Section 3901.384 | Untimely claim process.

 

(A) Subject to division (B) of this section, a third-party payer that requires timely submission of claims for payment for health care services shall process a claim that is not submitted in a timely manner if a claim for the same services was initially submitted to a different third-party payer or state or federal program that offers health care benefits and that payer or program has determined that it is not responsible for the cost of the health care services. When a claim is submitted later than one year after the last date of service for which reimbursement is sought under the claim, the third-party payer shall pay or deny the claim not later than ninety days after receipt of the claim or, alternatively, pursuant to the requirements of sections 3901.381 to 3901.388 of the Revised Code. The third-party payer must make an election to process such claims either within the ninety-day period or under section 3901.381 of the Revised Code. If the claim is denied, the third-party payer shall notify the provider and the beneficiary. The notice shall state, with specificity, why the third-party payer denied the claim.

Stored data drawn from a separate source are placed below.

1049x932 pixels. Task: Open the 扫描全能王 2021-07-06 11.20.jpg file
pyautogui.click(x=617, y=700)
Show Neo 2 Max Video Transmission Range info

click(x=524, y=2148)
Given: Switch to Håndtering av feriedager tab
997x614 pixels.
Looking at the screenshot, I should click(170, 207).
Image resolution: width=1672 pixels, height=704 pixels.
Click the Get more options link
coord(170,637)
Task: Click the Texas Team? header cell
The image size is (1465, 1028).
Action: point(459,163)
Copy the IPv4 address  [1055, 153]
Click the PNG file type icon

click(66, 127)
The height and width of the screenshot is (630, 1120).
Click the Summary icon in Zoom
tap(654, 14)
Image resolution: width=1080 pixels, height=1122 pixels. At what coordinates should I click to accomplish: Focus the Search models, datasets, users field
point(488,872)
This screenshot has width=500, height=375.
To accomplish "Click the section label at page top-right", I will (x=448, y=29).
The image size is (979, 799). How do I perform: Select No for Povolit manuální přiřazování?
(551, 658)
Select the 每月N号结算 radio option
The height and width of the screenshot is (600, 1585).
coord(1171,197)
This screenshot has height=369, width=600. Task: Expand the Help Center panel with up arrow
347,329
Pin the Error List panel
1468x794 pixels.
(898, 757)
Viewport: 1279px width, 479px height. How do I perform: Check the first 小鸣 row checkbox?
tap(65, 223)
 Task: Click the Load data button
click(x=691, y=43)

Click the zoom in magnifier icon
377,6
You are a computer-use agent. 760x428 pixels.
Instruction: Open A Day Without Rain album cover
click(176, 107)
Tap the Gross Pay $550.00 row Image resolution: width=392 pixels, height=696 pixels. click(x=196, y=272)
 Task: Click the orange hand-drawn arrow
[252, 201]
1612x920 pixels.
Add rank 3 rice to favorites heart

(B) The third-party payer may refuse to process a claim submitted by a provider if the provider submits the claim later than forty-five days after receiving notice from the different third-party payer or a state or federal program that that payer or program is not responsible for the cost of the health care services, or if the provider does not submit the notice of denial from the different third-party payer or program with the claim. The failure of a provider to submit a notice of denial in accordance with this division shall not affect the terms of a benefits contract.

(C) For purposes of this section, both of the following apply:

(1) A determination that a third-party payer or state or federal program is not responsible for the cost of health care services includes a determination regarding coordination of benefits, preexisting health conditions, ineligibility for coverage at the time services were provided, subrogation provisions, and similar findings;

(2) State and federal programs that offer health care benefits include medicare, medicaid, workers' compensation, the civilian health and medical program of the uniformed services and other elements of the tricare program offered by the United States department of defense, and similar state or federal programs.

(D) Any provision of a contractual arrangement entered into between a third-party payer and a provider or beneficiary that is contrary to divisions (A) to (C) of this section is unenforceable.